Voth was known for his research on the liverwort Marchantia polymorpha, working with his students to determine requirements for nutrition and cultivation of this species. He was also particularly interested in lichens and Hemerocallis (daylilies). He traveled widely for both teaching and research purposes: In 1938, his family traveled to Barro Colorado Island in the Panama Canal Zone, where he conducted an intensive study of tropical vegetation. In 1951, he traveled to the Arctic Research Laboratory in Point Barrow, Alaska, where he researched plants growing in permanently frozen substrate.
Teaching was an important part of Voth's academic career. In 1940, he was awarded the Quantrell Award for Excellence in Undergraduate Teaching.

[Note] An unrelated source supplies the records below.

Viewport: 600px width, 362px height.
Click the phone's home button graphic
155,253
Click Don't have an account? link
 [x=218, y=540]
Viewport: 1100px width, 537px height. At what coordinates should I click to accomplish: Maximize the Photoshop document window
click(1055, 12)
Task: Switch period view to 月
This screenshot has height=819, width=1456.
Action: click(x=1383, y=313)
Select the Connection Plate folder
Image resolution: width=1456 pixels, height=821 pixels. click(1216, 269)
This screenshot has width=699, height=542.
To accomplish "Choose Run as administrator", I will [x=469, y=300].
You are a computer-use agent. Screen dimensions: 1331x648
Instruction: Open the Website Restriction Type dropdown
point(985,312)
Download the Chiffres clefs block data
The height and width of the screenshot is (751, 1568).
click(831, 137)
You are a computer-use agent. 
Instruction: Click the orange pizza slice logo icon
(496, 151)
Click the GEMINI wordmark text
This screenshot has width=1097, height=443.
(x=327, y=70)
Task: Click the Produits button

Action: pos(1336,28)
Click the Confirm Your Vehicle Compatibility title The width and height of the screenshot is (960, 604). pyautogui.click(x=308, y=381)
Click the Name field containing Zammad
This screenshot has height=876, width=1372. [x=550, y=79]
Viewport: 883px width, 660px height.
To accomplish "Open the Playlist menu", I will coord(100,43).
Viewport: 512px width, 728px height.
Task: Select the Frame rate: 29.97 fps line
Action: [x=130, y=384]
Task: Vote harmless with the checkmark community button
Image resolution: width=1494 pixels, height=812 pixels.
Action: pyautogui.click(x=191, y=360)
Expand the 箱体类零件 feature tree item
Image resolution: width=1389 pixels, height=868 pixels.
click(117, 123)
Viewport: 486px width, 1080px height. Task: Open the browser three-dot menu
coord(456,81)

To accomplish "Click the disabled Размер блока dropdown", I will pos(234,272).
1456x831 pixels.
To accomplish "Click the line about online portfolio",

He served on university committees to develop undergraduate programs in the biological sciences, as well as teacher education programs. He developed textbooks, films, and laboratory material for high school teaching, and taught summer biology institutes for gifted high school students.
In addition to his faculty and administrative duties in the Department of Botany, Voth had a keen interest in the department's history, particularly the activities of early faculty such as Henry C. Cowles, Charles J. Chamberlain and Ezra J. Kraus.
Outside the university, Voth served as associate editor of Botanical Gazette from 1960-1974, and was a botanical consultant for encyclopedia publishers and educational film producers. He belonged to numerous professional organizations, serving as Secretary-Treasurer of the American Bryological Society (1939-1941) and Chairman of the Teaching Section of the Botanical Society of America (1950), as well as administrative positions with the Illinois State Academy of Science. Voth was active in community gardening and neighborhood beautification programs, an avid daylily breeder, and speaker at meetings of garden clubs and other organizations.
After retiring from the faculty of University of Chicago, Voth continued to teach at Northern Illinois University in the 1970s. Voth died in 1992, survived by his wife Selma ("Sally") J. Graber, two children, and several grandchildren and great-grandchildren.